Background and Aims: Diabetes mellitus is a risk factor for hepatocellular carcinoma (HCC) in patients with nonalcoholic steatohepatitis (NASH). Dipeptidyl peptidase-4 inhibitor (DPP4i), an antidiabetic agent, is reported to affect cell proliferation. We aimed to investigate the effects of DPP4i on the progression of NASH-related HCC and its metabolic pathway in a mouse model. Methods: A mouse model of NASH-related HCC was used in this study. Eight-week-old mice were administered either DPP4i (sitagliptin 30 mg/kg/day; DPP4i group; n = 8) or distilled water (control group; n = 8) for 10 weeks.
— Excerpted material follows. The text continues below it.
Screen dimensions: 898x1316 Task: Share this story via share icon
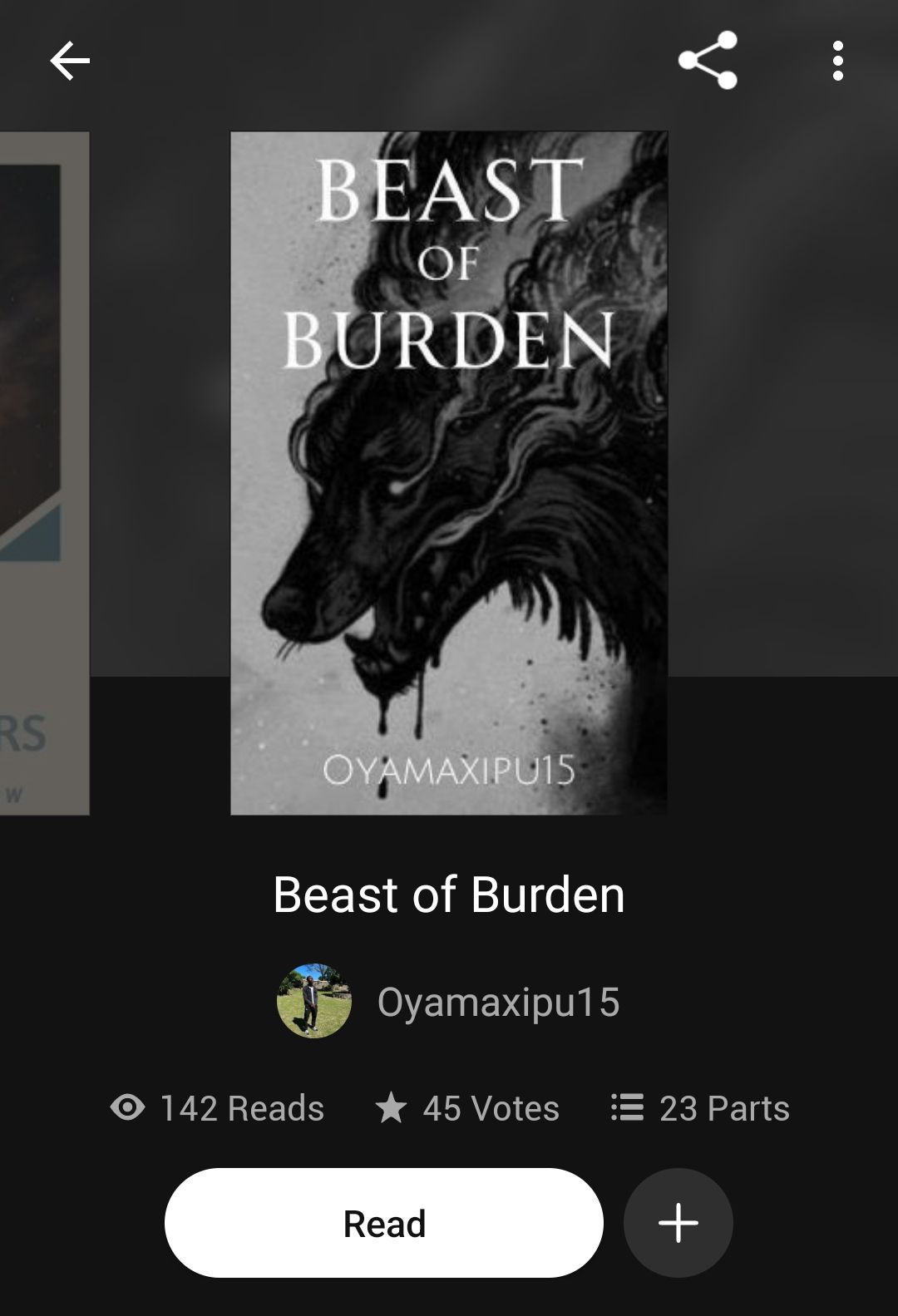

Then, HCC progression was evaluated by computed tomography. Changes in metabolites of HCC tissue were analyzed by metabolomic analysis. The localization and expression of p62, Keap1, Nrf2, and MCM7 were evaluated by immunostaining and immunoblotting, respectively. Results: The number and volume of HCC were significantly lower in the DPP4i group than in the control group (1.8 ± 1.2 vs. 4.5 ± 1.7/liver, p < 0.01; 11.2 ± 20.8 vs. 37.5 ± 72.5 mm3/tumor, p < 0.05). Metabolome analysis revealed that DPP4i significantly increased 6-phosphogluconic acid and ribose 5-phosphate levels and decreased the AMP-to-adenine and GMP-to-guanine ratios (AMP-to-adenine ratio 0.7 ± 0.2 vs. 2.0 ± 1.2, p < 0.01; GMP-to-guanine ratio 0.6 ± 0.3 vs. 1.5 ± 0.7, p < 0.01). Immunostaining showed that p62 was localized in the cytoplasm of HCC in the DPP4i group, while p62 was localized in the nucleus of HCC in the control group. Keap1, Nrf2, and MCM7 expression decreased significantly in the DPP4i group compared to that in the control group. Conclusions: We demonstrated that DDP4i prevented the progression of NASH-related HCC in a mouse model. Furthermore, metabolome analysis revealed that DDP4i downregulated the pentose phosphate pathway with suppression of the p62/Keap1/Nrf2 pathway. Thus, DDP4i may prevent tumor progression through inhibition of metabolic reprogramming in NASH-related HCC.